After speed skating, the quality of China's winter sports program falls off sharply. Among the best of its figure skaters are two Harbiners, Hao Xia Lie, 21, and Liu Lu Yang, 20, who took up the sport at the Doubei District Spare-Time Sports School a decade ago. Hao eventually made it to Sarajevo and finished 19th ice dancing with his partner Xi Hongyan. Shortly after the 1984 Games, coach Li Hong brought Hao and Liu together. "They have been our Chinese pairs champions almost since that day." she says. "They are special together."
Hao and Liu won the gold medal at the Winter Asian Games in 1986, but as Hao says, "That is only Asia. We know there's a gap between us and international champions. We go to Calgary to learn."
"China has no legacy in figure skating as, it has in speed skating," says Li. "We're really just starting. But many children love it. And as they become aware of international stars, this encourages them. The American Tiffany Chin skated in Beijing last year and aroused the people, especially the children." Chin sold out an 18,000-seat arena and created something of a boomlet in figure skating.
Li will travel to Calgary as the pairs' coach. She says there will be Chinese skaters in the singles events, but isn't sure about ice dancing. "No one knows until the sports commission decides," she says.
A small Alpine skiing team will represent the People's Republic at Calgary, but there will be no Chinese ski jumpers, bobsledders or lugers. This isn't surprising, because there are no bobsled or luge runs in China and only a single 45-meter ski jump, in Jalin Province. Qi Qi Ping, team leader for winter sports in Heilongjiang Province, says, "In those places where they have the facilities to ski, they can't buy the skis, or the skis available are poor. In the countryside many children must make their own skates and those have wooden runners. Only here in the cities are conditions such that the athlete can improve as he must."
Nor will China's contingent at the Games include a hockey team, although its national team diligently goes through twice-a-day sessions at the indoor rink in Harbin. "Ice hockey isn't very popular throughout China—only in Harbin," says team leader Jian Ge Xi.
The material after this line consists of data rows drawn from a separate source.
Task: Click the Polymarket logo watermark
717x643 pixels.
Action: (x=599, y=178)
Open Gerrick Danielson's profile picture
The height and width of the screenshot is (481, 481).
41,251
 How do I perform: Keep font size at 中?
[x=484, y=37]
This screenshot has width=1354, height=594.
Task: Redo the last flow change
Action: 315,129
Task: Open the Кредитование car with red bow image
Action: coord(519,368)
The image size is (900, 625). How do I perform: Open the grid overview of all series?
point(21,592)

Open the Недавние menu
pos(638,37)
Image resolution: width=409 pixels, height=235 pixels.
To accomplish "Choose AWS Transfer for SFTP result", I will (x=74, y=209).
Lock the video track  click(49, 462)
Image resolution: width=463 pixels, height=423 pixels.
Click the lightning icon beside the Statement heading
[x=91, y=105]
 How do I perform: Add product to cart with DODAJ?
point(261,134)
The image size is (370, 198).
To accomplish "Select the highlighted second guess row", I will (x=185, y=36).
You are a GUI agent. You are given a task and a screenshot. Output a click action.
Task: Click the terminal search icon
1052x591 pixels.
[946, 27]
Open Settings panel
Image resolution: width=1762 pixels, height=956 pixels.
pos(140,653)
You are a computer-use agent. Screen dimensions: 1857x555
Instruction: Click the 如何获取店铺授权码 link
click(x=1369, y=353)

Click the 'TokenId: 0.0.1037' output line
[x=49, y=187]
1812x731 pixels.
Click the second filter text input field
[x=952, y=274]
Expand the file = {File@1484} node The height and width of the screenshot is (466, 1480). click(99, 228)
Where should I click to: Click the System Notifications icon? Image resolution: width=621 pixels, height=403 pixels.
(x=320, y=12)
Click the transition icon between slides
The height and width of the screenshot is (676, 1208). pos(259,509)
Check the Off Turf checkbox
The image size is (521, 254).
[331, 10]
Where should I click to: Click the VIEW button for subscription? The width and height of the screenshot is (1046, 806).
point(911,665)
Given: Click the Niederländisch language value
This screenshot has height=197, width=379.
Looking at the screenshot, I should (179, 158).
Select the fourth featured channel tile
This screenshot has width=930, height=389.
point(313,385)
Indeed, there are only about 300 top-level hockey players among China's one billion people. Another thousand players compete on sports institute teams. There are two indoor hockey rinks and one outdoors in the 178,996 square miles of Heilongjiang Province. "Equipment is scarce, coaching is scarce," says Jian. "But the athletes are willing."
Against this backdrop of adversity China won the gold medal in ice hockey at the 1986 Winter Asian Games. But the team subsequently failed to qualify for the Olympics and instead has scheduled a playing tour of Australia and Holland for February and March. "There's no doubt we'll be better in years to come," says Jian. "The state has already said it will establish a juvenile team that will begin competing throughout Asia next year."
The march of the People's Republic to winter sports respectability will require more exposure to the world of international sports, and the Chinese know it. Hao and Liu spent September at a figure skating clinic in West Germany. Two of China's top downhill skiers are currently training in Alaska. Two years ago in Harbin the Brown University hockey team lost two out of three games against the People's Republic national team. At the same time the Jilin Province speed skating team was competing in Colorado.
There are half a dozen foreign coaches now working for the China Sports Commission. "The Chinese want to do much of the work, and all of the hard work, themselves." says Gunter Lange, a West German strength coach who has advised Wang and others on conditioning and nutrition. "But they're increasingly willing to ask for help. I'll tell you, they are going to improve. Once they learn a thing, they go at it 120 percent. When our athletes in the West succeed, they walk around like this"—Lange takes a few mincing steps with his nose in the air—"but the Chinese taste success and drive all the harder. Another coach was telling me he was working with athletes in the northeast under conditions—no heat, no water—that Western athletes would not tolerate. He swore that adversity itself made the Chinese bear down."
The hard work is officially encouraged. "The status quo in icy sports in China will change. I say confidently, because the authorities have asked that it change," says Jing Junzhi, vice-director of the ice center in Changchun, Manchuria's third largest city, with a population of more than 1.5 million. "At the third plenary session of the 11th Party Congress, in Beijing, leaders at several levels attached emphasis to improvement in the icy sports."